All new Registrations are manually reviewed and approved, so a short delay after registration may occur before your account becomes active.
TX Hang Unit
Hello, guys...
I have a question.
My routing server has TX Hang. Every couple of days. It makes me CRAZY!
It doesn't solve. I also tried changing the NIC. This only happens in 1 port enp1s0f1. The other one, enp1s0f0, is fine. So it seems it's the drivers with my Debian 12.
DCTL.ENABLE for one or more queues not
cleared within the polling period
[260134.136672] ixgbe 0000:01:00.1: primary disable timed out
[260134.358982] ixgbe 0000:01:00.1 enp1s0f1: detected SFP+: 6
[260134.508466] ixgbe 0000:01:00.1 enp1s0f1: NIC Link is Up 10 Gbps, Flow Control:
RX/TX
[260134.612626] ixgbe 0000:01:00.1 enp1s0f1: Detected Tx Unit Hang
Tx Queue <8>
TDH, TDT <0>, <7>
next_to_use <7>
next_to_clean <0>
tx_buffer_info[next_to_clean]
time_stamp <103df3385>
jiffies <103df339f>
I've tried,
ethtool -K ethX tso gso gro rx-checksumming tx-checksumming scatter-gather tx-esp-segmentation tx-udp-segmentation tx-gso-partial tx-gre-segmentation tx-gre-csum-segmentation off tx-ipxip4-segmentation tx-ipxip6-segmentation tx-udp_tnl-segmentation tx-udp_tnl-csum-segmentation off
With no LUCK. I also tried changing transceivers. (It's a dual NIC), the affected port has a FIBER cable connected. The other one is a standard ethernet cable. So, for sure, it looks like driver issues.
I think the NIC is Intel® 82599ES, but
lspci -v says it's also a subsystem of X520.
I'm using the last Debian 12/Kernel.
I can't upgrade firmware due to kernel incompatibility.

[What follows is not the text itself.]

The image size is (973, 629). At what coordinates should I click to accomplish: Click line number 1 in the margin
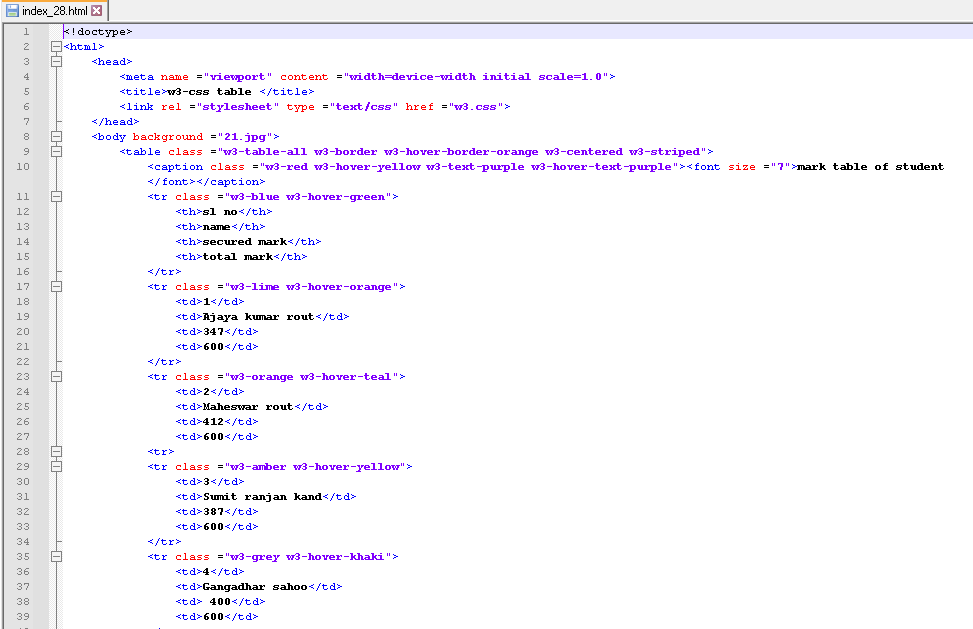point(25,32)

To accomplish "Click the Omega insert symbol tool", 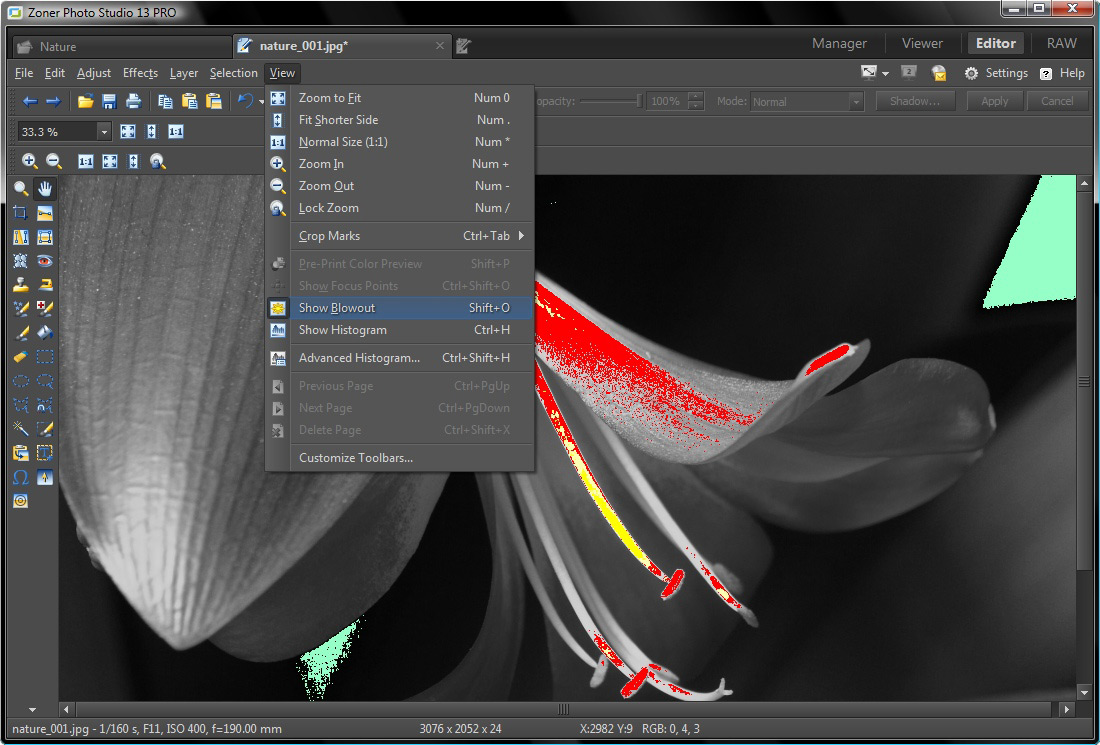I will point(20,477).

Should I try another OS? Maybe Rocky Linux? Or use VMWare with a VM?
VMWare seems to have perfect support for these drivers.
https://www.vmware.com/resources/compatibility/detail.php?deviceCategory=io&productid=20208
Ty everyone. I will wait for your opinions.
Comments
Have you ruled out an intentional outage so law enforcement can generate SSL certificates for your hosts?
Looks like a popular issue: https://forum.proxmox.com/threads/ixgbe-driver-hang-up-detected-tx-unit-hang-tx-queue.120328/
UPD: there is some report that disabling LRO helps (I don't see lro amongs yours disabled offloads)
Thanks. I see that Intel sucks! lol.
I already tried with LRO, and almost all NIC stuff is OFF...
What is weird is it only happens on the Fiber port. The Ethernet port is always OK.
I will maybe get an X720 and replace it with it.
Try a Mellanox, dirt cheap on ebay